松尾潔さんがNHK FM『松尾潔のメロウな夜』の中で2016年3月に亡くなったアーティストを追悼。ジェイムス・ジェマーソン・ジュニアについて話していました。
そして、その10年前。1978年にリリースされました、シャンソン(Chanson)という男性デュオの『Chanson』から『Don’t Hold Back』、お聞きをいただきました。
Chanson『Don’t Hold Back』
途中でなかなか聞かせるベースソロがありましたね。そのベースを弾いておりましたのが、ギタリストのデイビッド・ウィリアムス(David Williams)と並んでこのシャンソンのメンバーでございましたジェイムス・ジェマーソン・ジュニア(James Jamerson, Jr.
というベーシスト。まあ彼のベースソロだったんですけども。そのジェイムス・ジェマーソン・ジュニアが3月25日に58才で亡くなっております。
ジェイムス・ジェマーソンという名前はモータウンに詳しい人だったら絶対に素通りできない名前ですね。なぜなら、このジェイムス・ジェマーソン・ジュニアのお父さん。ジェイムス・ジェマーソンは、もうモータウンのファンク・ブラザーズ(The Funk Brothers)というあそこのハウスバンドの中心メンバーだったからです。
たとえば、我々がモータウンビートと言っているような、「ダッダッダー、ダッダッダ「ダー♪」っていうような、こういうリズムがございますけども。まあ、その多くを弾いていた。もっと言うと、それを発明したと言われているのがこのジェイムス・ジェマーソンなんですね。まあ、ファンク・ブラザーズは『永遠のモータウン』という映画で一躍有名になりましたけども。それまではあんまり陽が当たる存在ではありませんでした。なぜなら、ほとんどの作品でクレジットを得ていなかったから。

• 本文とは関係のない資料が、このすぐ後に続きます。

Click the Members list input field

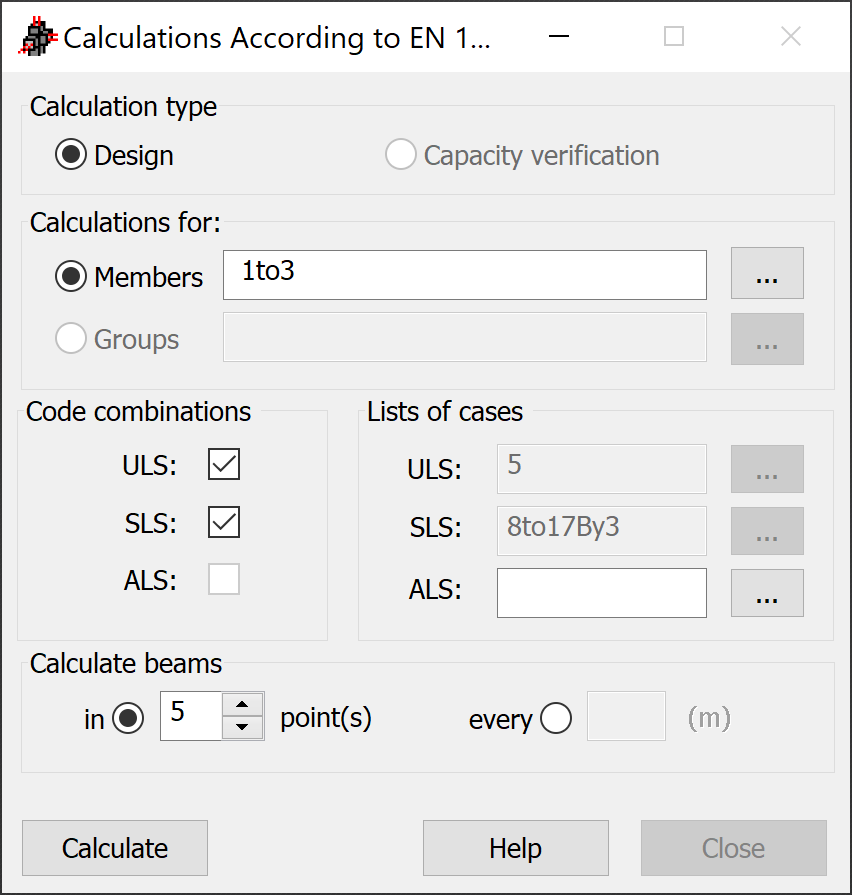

そこにまつわる悲劇っていうのもたくさん経験している息子のジェイムス・ジェマーソン・ジュニアという名前でいろんな作品にちゃんとクレジットをされております。まあ、お父さんがそういう有名ベーシストで業界人だったものですから、よくスタジオに出入りしていたようですね。で、このジュニアがまだ14、5才ぐらいの時に、お父さんが弾けなくなったっていう時に、代わりに弾いたらできちゃったっていう。まあ、このあたりはちょっともう伝説化された話。都市伝説みたいになっているんですけども。
まあ、そういう環境ですからね。そういうことも可能なんだろうなっていう感じで僕も捉えていましたよ。いま、こうやって話しながら「なんか作り話っぽいな」っていう気もしなくもないんですけども。まあ、実際にこのジェイムス・ジェマーソン・ジュニア、早熟の天才ベーシストでございまして。後にデイビッド・ウィリアムスというギタリストと組んで、このシャンソンというユニットで2枚、アルバムを出しております。
で、さっき聞いていただきました『Don’t Hold Back』のような、いわゆるディスコものというイメージで語られがちなんですけども。しっとりとした曲もいくつかやっておりまして。いま、バックで流れおります『Did You Ever』という曲なんかは、まあこのジェイムス・ジェマーソン・ジュニアとデイビッド・ウィリアムスのもうひとつの持ち味であります、メロウな感覚がよく出ている曲ですね。
まあ今日はね、そのジェイムス・ジェマーソン・ジュニア、ベーシストとしての顔にフォーカスしたかったものですから、『Don’t Hold Back』の方をご紹介いたしました。まあ、こちらの方が一般的な代表曲とされております。